At the Nov. 25 meeting of the Norwalk Board of Health, Brian Meeks of the health department said Thanksgiving week marks the start of the community’s respiratory-illness season and urged residents and agencies to prepare.
Meeks, presenting the department’s CDC-backed surveillance data, said Connecticut’s emergency-department indicators are at low activity and that COVID‑19 is at “very low with no change,” while influenza is at low but showing an increasing trend. “We’re gonna be hitting the catalyst or this is the catalyst this week, for things to pick up,” Meeks said.
Meeks highlighted wastewater monitoring as a key local signal, reporting that SARS‑CoV‑2, influenza and RSV have been detected in Lower Fairfield County wastewater at low levels. He also flagged other circulating pathogens—including rhinovirus/enterovirus and parainfluenza—that can increase clinic and emergency visits.

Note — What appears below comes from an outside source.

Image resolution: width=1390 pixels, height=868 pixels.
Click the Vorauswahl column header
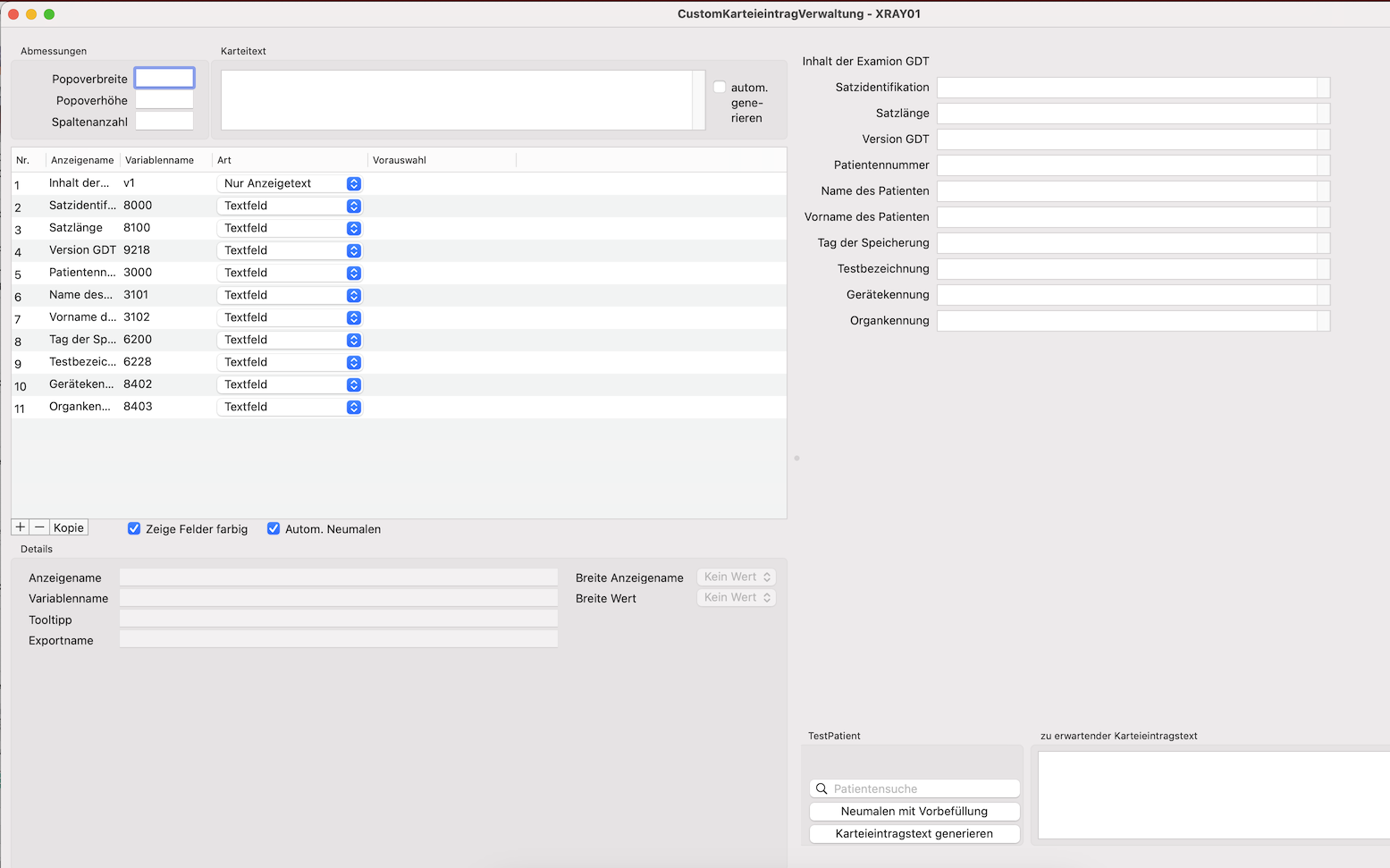(400, 160)
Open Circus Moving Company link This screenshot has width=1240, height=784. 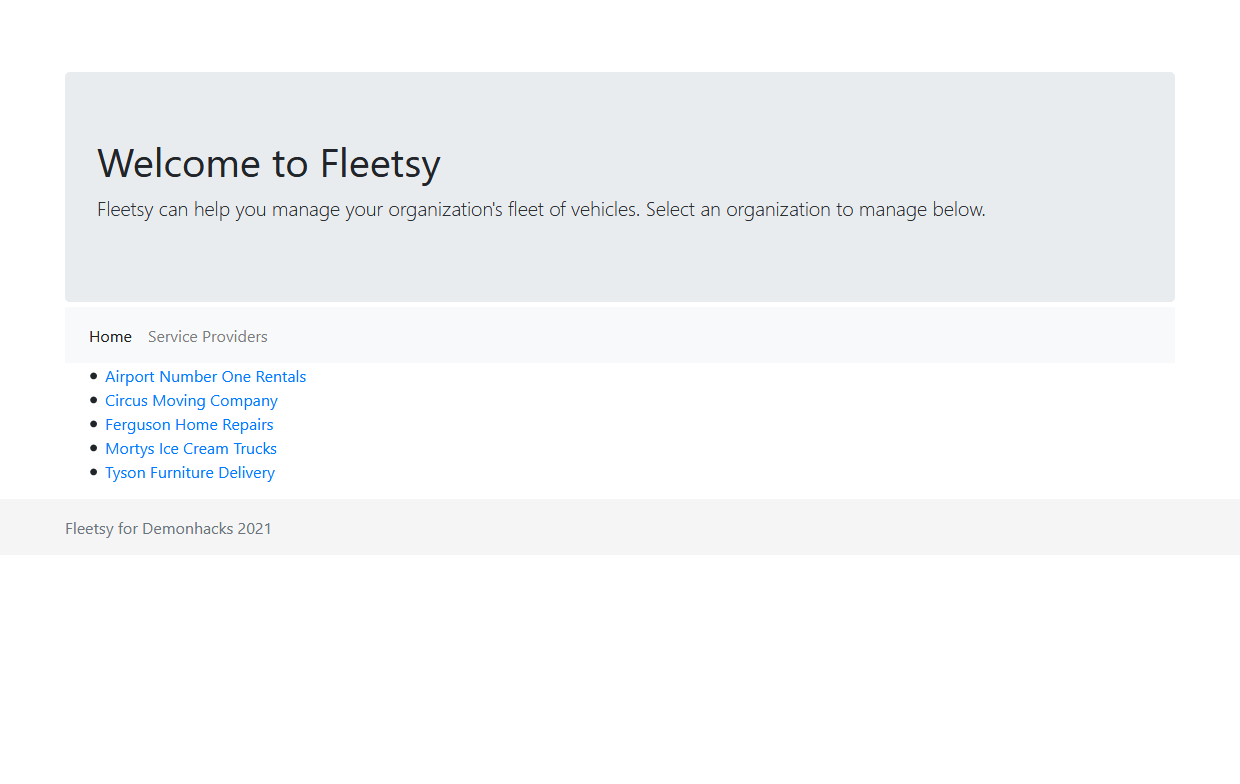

The health staff identified a new influenza A H3N2 subclade, described in the presentation as “k,” noting the subclade emerged after the seasonal vaccine formulation was finalized and that H3N2 historically leads to higher hospitalization rates. Meeks said vaccines remain useful to reduce hospitalizations and severe outcomes.
Meeks also referenced a recent human avian-influenza detection reported in another state, saying the person had backyard-poultry exposure and that community risk remains very low while still warranting monitoring.
On vaccine-preventable disease more broadly, Meeks gave national measles figures for 2025 and local vaccine access: “For the year 2025 at a national level, we’re at 1,753 cases,” he said, and noted roughly 12% of those cases resulted in hospitalization and three deaths reported to the CDC. He added that measles vaccine is offered at the Norwalk health department clinic and directed the public to the department’s web page for details (norwalkct.gov/1822/measles).
The department encouraged routine precautions—vaccination for influenza, COVID and RSV when indicated, hand hygiene, masking as appropriate, testing and staying home until fever-free for 24 hours without fever-reducing medication. Meeks also promoted the health department’s travel health clinic and CDC traveler guidance.
The board received the briefing with no substantive action requested; Meeks closed by wishing the board a safe holiday season.